Olympische Winterspiele in Klingenthal?

Olympisches Feuer in Sachsen? Der Funke dafür kommt aus Altenberg, die Idee von den Freien Wählern. Ob die zündet, muss sich noch zeigen.

Altenberg/Dresden/Klingenthal - Altenbergs Bürgermeister Thomas Kirsten (Freie Wähler) will die Olympischen Winterspiele 2026 nach Sachsen holen. Er werde die Idee am Donnerstag Innenminister Markus Ulbig (CDU) vorstellen, teilten die Freien Wähler am Dienstag in Dresden mit. Der Deutsche Olympische Sportbund wurde telefonisch über die Pläne informiert, hieß es.

"Wir haben tolle Voraussetzungen im nordischen Bereich mit den Anlagen in Oberwiesenthal und Klingenthal, Eissportarten können unter anderen in Chemnitz und Dresden abgesichert werden, auf der Rennschlitten- und Bobbahn in Altenberg wurden in den letzten Jahren bereits 12 Weltmeisterschaften und mehr als 50 Weltcupveranstaltungen durchgeführt. FIS-Strecken gibt es heute schon bei Altenberg, so dass sich die Investitionen auch in Grenzen halten sollten. "Es geht ja auch darum, dass wir diese Herausforderung auch finanziell stemmen können", sagte der ehemalige Biathlet Kirsten.

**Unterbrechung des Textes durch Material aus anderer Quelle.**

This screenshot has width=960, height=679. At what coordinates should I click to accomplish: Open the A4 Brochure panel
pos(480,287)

Er verwies auf Erfahrungen Sachsens mit Olympiabewerbungen. "Die Bewerbung mit der Leitstadt Leipzig für die Sommerspiele 2012 hatte bereits zwei Stufen erfolgreich genommen. Wir Sachsen haben gute Argumente, wir können das." Der Vize-Vorsitzende der Freien Wähler in Sachsen, Steffen Große, erklärte: "Wir wollen mit den Winterspielen auch neue Impulse für Sachsen setzen. Wir wollen das Verkehrsnetz erheblich verbessern, die Wirtschaft ankurbeln und den Tourismus ausbauen. Alle Investitionen wirken weit über die Olympiabewerbung hinaus. Es geht um einen neuen Schwung für den Freistaat Sachsen."

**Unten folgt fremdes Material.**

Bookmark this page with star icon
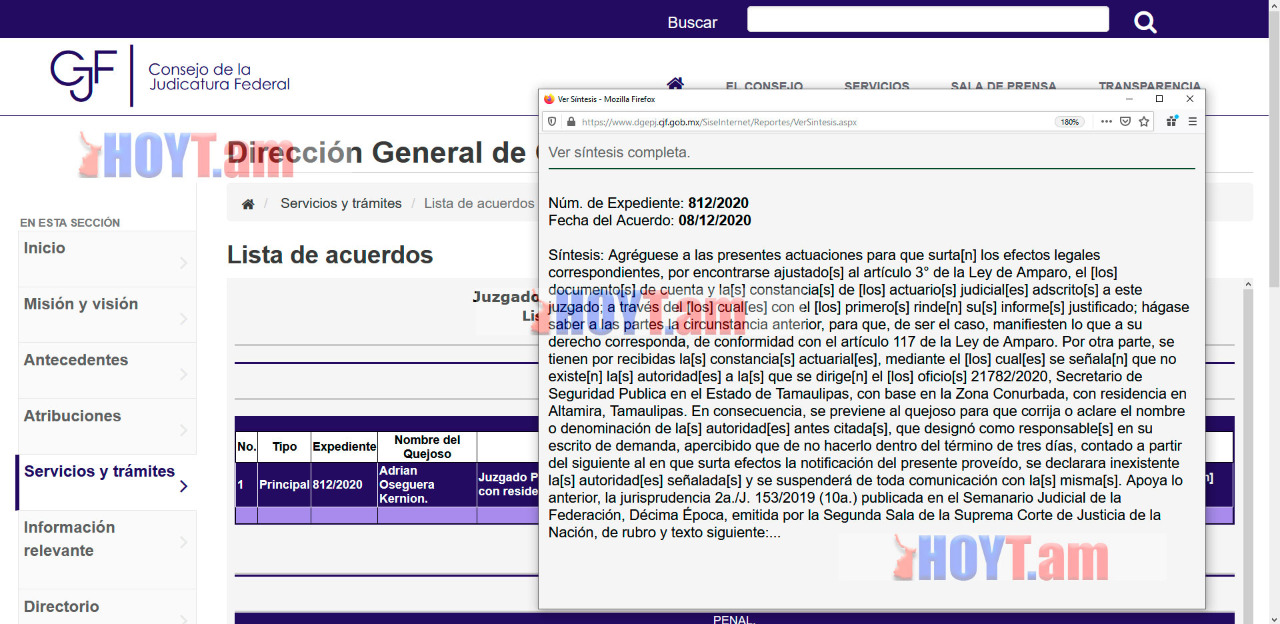The width and height of the screenshot is (1280, 624). [x=1144, y=122]
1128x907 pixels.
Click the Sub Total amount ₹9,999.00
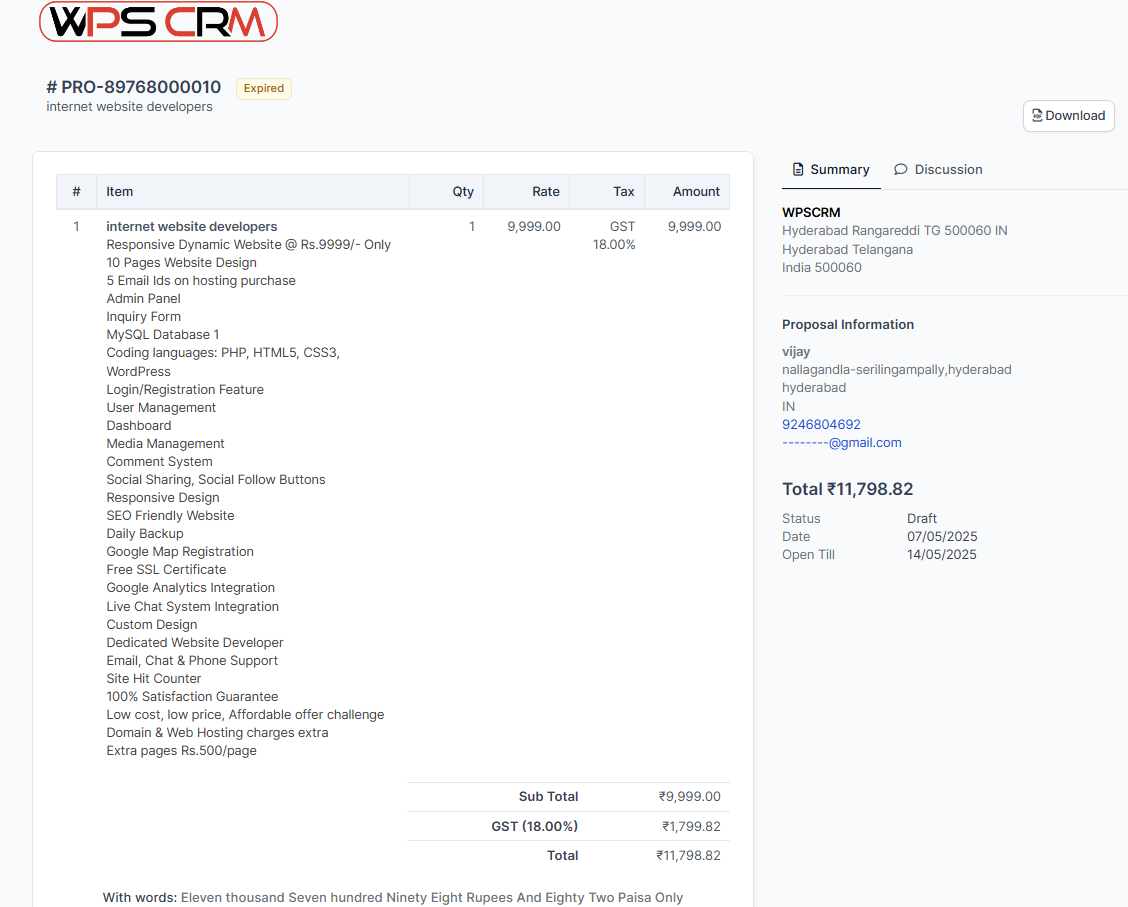pos(690,796)
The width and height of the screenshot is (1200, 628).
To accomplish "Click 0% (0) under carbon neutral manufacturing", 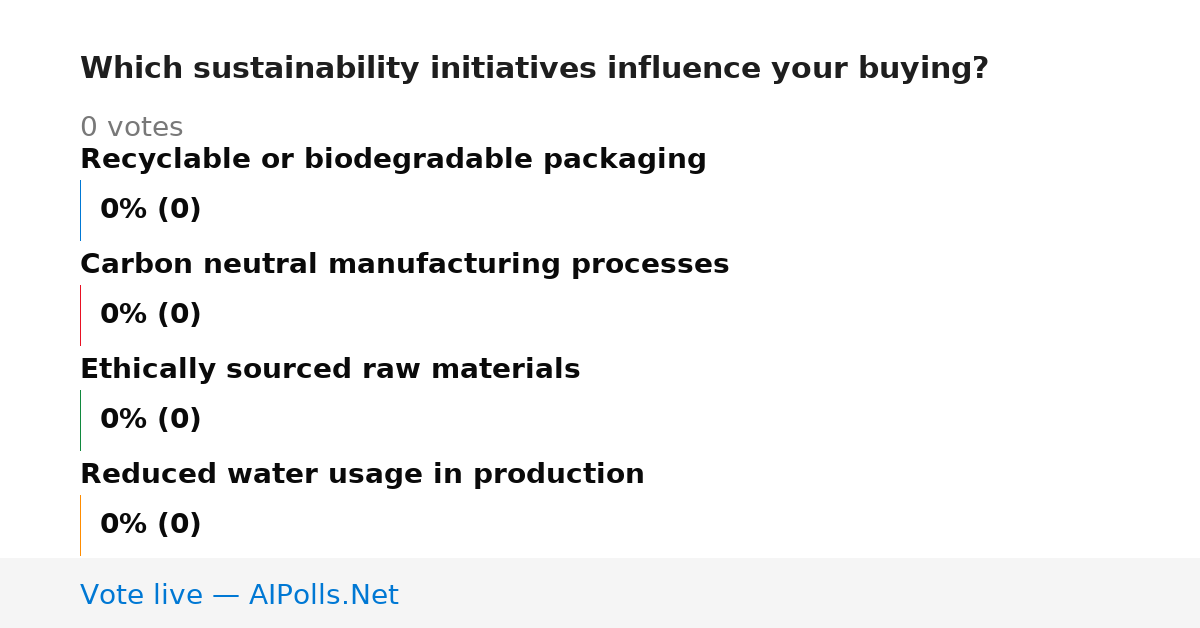I will [150, 315].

Mit den Bürgermeistern und Landräten der geeigneten Städte und Regionen sei nach Aussage von Große bereits im Vorfeld gesprochen worden. "Auch Landrat Dr. Tassilo Lenk weiß Bescheid und ist begeistert", meint Große und fügt hinzu: "Wir haben uns nicht vorstellen können, dass in Bayern die Olympische Winterspiele 2022 abgelehnt werden. Doch so können wir uns als Sachsen für 2026 bewerben. Bayern hat uns die Türe geöffnet." Nach Vorstellungen der Freien Wähler könnte das benachbarte Tschechien für die alpinen Wettbewerbe in die Bewerbung einbezogen werden. "Gemeinsam mit Tschechien können wir das gesamte Programm auf hohem sportlichen Niveau absichern", so Kirsten.

Sachsen sei ein erfolgreiches Sportland. Vor allem in Wintersportarten liege man im deutschen Vergleich mit Bayern und Thüringen vorn. "Und wir haben Sportstätten, die internationalen Anforderungen genügen - und eine große Euphorie für den Wintersport und den olympischen Gedanken", so Große. Leitstadt für die Bewerbungsbroschüre soll Dresden werden. M. T.